»»

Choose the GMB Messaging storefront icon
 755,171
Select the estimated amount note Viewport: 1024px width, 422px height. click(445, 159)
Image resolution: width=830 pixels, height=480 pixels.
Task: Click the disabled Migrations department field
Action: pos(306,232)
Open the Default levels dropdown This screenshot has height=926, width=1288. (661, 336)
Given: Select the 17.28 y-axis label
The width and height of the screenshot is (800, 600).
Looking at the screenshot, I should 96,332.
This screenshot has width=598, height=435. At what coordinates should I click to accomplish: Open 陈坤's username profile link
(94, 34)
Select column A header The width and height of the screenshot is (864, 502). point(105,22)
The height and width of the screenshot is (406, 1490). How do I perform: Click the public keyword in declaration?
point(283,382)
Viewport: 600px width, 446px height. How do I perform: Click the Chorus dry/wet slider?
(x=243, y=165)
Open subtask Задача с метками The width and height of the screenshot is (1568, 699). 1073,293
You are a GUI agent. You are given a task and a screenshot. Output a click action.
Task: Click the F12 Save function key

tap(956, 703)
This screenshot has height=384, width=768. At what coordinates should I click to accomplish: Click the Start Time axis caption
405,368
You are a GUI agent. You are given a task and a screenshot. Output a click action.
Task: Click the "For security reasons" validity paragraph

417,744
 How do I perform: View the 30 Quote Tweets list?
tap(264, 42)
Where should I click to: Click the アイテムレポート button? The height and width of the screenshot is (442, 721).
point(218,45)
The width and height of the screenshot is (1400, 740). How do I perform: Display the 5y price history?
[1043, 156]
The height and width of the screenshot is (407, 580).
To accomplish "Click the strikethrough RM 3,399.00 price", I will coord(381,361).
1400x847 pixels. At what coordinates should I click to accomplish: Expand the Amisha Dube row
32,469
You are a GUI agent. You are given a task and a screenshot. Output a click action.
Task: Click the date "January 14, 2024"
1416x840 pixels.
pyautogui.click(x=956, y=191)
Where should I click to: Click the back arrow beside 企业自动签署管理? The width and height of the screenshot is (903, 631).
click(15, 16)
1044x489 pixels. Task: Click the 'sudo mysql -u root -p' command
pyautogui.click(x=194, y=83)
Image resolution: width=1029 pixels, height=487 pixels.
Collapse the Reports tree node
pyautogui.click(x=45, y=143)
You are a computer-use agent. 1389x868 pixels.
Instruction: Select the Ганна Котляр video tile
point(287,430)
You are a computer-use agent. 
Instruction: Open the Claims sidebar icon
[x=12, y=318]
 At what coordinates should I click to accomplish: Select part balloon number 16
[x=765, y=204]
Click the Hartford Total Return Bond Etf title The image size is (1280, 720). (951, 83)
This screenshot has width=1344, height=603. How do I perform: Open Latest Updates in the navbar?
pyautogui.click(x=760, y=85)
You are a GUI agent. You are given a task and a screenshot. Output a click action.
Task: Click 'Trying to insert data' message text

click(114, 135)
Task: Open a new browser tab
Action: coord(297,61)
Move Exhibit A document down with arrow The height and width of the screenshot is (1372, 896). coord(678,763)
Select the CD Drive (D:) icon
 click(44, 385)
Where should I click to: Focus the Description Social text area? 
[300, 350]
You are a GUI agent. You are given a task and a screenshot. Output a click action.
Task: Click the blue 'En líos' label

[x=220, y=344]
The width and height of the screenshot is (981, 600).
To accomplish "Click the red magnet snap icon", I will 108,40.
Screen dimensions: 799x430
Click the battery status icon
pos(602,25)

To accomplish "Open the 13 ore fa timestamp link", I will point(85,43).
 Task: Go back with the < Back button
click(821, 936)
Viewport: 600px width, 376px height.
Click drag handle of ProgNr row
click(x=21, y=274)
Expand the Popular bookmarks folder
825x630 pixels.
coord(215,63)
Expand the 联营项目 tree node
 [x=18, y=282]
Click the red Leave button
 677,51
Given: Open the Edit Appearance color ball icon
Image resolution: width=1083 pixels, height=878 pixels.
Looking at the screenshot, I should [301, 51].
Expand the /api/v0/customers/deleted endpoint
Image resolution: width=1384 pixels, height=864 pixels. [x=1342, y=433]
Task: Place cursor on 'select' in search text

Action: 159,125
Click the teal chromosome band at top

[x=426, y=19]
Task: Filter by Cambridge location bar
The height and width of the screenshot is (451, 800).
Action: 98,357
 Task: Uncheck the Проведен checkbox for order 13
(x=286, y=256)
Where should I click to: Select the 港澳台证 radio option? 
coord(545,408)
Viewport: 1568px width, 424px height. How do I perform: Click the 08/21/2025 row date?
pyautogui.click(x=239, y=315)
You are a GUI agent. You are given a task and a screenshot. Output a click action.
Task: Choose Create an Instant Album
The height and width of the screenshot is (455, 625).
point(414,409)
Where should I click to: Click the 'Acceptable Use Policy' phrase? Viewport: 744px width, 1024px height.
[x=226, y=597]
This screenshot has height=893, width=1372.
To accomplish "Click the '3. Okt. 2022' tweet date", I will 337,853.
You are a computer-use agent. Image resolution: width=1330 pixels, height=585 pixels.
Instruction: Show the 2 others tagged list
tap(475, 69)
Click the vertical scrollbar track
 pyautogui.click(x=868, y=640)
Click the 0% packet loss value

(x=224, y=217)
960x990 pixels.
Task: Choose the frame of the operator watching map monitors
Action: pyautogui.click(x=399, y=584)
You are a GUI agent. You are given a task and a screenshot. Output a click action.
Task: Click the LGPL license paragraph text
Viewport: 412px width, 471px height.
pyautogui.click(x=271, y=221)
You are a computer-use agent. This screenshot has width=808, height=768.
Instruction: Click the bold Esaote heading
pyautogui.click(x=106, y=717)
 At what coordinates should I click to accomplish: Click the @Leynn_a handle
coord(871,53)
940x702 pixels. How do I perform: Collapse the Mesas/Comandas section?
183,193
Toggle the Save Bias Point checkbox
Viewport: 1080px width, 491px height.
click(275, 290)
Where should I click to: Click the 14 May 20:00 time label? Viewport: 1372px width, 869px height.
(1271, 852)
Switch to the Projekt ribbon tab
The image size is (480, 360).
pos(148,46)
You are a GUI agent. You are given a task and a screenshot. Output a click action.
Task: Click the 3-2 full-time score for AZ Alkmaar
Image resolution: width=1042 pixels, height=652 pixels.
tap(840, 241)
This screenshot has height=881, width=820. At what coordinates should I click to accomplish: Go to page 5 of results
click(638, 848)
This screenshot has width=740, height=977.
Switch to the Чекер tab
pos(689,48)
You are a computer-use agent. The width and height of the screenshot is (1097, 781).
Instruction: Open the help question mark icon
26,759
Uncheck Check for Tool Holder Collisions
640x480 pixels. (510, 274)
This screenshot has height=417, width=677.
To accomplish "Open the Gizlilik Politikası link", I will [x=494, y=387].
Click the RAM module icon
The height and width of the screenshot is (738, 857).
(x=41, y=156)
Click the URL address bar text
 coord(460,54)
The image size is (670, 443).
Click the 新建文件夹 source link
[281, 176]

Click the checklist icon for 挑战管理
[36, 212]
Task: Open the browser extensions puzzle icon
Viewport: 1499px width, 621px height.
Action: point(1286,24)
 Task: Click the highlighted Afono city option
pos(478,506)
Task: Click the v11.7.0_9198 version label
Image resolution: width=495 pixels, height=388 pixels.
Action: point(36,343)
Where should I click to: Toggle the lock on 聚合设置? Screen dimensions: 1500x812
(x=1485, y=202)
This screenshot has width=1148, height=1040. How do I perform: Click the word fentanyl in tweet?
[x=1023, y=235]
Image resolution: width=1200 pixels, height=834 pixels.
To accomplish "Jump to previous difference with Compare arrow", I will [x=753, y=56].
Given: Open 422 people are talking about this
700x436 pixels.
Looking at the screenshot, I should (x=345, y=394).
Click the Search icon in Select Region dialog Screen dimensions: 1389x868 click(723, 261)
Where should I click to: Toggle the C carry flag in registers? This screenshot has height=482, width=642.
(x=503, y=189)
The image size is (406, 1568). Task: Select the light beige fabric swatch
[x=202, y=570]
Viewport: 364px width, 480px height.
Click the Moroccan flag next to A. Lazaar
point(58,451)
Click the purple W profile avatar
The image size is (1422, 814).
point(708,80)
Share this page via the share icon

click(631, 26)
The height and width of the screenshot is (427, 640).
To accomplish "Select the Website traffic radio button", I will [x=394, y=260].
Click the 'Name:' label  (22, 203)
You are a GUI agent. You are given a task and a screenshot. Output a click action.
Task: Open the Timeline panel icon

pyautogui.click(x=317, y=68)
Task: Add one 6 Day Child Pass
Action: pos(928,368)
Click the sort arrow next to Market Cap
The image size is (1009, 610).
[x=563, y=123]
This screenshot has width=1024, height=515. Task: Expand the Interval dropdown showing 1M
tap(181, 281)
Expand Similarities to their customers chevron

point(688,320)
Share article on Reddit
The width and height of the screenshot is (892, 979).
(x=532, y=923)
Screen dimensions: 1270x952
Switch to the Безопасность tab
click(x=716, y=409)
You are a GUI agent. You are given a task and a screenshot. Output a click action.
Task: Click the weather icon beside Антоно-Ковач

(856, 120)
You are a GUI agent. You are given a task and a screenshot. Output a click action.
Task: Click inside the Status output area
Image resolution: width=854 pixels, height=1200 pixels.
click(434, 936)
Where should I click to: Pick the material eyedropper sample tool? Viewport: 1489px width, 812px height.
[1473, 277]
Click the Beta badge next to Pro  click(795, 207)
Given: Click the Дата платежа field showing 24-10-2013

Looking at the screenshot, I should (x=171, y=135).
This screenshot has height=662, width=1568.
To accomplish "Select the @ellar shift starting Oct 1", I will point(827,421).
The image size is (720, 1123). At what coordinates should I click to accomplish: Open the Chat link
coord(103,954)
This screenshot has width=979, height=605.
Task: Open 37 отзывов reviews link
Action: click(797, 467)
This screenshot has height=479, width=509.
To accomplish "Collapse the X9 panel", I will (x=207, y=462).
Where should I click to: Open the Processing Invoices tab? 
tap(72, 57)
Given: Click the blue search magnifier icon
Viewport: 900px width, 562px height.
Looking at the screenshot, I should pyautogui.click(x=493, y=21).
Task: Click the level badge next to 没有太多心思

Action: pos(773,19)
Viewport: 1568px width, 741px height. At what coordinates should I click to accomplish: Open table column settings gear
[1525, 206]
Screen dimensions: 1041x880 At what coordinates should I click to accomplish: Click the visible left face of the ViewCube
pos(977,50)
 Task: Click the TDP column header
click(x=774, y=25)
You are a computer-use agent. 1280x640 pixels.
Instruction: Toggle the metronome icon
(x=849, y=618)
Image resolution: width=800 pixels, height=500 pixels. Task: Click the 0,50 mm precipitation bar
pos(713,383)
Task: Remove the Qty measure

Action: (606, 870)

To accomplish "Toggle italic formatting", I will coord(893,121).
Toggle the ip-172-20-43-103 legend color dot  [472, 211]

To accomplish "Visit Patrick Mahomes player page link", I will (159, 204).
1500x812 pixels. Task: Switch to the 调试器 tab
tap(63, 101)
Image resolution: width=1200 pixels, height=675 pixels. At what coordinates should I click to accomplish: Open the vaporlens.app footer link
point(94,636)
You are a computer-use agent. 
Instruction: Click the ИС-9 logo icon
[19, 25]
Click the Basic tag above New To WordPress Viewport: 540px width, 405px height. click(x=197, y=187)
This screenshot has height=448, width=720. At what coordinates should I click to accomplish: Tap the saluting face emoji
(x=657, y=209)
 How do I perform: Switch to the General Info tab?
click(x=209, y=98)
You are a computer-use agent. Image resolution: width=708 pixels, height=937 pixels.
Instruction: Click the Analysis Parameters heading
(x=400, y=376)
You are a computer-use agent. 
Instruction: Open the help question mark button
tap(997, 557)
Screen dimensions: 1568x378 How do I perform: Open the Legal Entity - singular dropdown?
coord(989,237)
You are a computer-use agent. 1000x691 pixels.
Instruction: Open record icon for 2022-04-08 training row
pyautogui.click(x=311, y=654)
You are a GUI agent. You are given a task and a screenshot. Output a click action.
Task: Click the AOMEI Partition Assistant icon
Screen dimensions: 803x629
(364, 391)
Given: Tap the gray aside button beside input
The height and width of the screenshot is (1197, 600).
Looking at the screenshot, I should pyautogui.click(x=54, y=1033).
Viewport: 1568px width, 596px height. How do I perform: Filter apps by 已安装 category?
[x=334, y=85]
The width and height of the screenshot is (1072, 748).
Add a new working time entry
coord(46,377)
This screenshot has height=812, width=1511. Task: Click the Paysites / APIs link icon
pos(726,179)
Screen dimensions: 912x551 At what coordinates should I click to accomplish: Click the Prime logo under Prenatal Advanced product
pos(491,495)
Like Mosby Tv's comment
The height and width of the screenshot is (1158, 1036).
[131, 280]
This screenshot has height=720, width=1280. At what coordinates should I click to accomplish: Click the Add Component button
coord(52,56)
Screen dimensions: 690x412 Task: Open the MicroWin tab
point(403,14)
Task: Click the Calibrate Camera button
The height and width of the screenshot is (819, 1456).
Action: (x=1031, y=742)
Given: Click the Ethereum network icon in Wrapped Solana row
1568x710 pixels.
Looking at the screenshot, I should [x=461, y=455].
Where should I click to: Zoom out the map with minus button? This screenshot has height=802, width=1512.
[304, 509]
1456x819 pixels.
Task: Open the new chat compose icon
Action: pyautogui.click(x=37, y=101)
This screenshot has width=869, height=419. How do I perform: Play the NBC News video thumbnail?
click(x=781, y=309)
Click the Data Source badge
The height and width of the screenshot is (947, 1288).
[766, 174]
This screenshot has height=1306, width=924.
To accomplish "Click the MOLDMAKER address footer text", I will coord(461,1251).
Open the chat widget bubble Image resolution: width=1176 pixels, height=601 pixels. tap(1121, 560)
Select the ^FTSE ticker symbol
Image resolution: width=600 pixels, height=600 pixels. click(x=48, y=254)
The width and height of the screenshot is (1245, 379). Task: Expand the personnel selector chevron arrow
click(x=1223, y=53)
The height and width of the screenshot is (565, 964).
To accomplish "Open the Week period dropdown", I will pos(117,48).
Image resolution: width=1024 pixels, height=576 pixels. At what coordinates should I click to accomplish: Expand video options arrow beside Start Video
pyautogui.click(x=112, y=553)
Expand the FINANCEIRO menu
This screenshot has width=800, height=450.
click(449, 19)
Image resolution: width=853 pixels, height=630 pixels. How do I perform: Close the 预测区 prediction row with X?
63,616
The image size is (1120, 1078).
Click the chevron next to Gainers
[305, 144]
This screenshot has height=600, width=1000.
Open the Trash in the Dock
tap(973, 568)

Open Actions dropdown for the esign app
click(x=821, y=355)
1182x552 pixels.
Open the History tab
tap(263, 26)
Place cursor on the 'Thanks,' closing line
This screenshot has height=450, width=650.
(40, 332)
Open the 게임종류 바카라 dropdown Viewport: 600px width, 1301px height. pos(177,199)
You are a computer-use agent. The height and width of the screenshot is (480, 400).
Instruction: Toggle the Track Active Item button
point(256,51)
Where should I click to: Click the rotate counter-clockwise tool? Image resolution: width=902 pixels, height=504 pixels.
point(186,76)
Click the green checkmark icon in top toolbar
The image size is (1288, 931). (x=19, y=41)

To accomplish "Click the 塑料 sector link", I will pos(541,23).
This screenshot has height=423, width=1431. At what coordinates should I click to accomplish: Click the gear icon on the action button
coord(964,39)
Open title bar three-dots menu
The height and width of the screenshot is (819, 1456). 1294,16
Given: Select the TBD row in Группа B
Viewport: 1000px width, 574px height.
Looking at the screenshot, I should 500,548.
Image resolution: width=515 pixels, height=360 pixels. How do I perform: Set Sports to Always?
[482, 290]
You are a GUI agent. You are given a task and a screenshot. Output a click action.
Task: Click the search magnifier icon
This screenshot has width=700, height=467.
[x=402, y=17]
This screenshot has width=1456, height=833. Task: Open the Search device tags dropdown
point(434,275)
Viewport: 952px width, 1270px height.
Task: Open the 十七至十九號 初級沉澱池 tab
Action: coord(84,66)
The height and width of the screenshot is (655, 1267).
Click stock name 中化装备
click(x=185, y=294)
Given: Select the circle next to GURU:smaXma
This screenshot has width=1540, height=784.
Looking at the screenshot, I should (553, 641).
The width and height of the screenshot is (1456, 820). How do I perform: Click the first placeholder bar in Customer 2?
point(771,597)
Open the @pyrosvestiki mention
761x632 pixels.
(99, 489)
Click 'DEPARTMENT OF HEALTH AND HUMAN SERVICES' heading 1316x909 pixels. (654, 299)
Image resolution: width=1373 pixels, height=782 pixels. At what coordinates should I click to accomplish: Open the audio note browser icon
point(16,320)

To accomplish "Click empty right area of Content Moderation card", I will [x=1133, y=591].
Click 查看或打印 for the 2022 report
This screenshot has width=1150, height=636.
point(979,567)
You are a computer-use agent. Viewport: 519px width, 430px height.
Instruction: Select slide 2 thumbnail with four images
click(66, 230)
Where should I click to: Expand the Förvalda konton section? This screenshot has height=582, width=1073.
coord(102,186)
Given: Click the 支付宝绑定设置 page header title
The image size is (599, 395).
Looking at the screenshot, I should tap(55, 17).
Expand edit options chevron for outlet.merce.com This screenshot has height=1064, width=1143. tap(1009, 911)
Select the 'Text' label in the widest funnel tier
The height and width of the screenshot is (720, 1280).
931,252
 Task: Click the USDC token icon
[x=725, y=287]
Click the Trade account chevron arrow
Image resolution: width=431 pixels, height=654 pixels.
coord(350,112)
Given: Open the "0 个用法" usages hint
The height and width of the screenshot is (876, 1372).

««

**PROBLEM STATEMENT**
Which lines of the data include the string "magnifier"? Find them and copy each one.

**WORKED SOLUTION**
Given: Click the blue search magnifier icon
Task: Click the search magnifier icon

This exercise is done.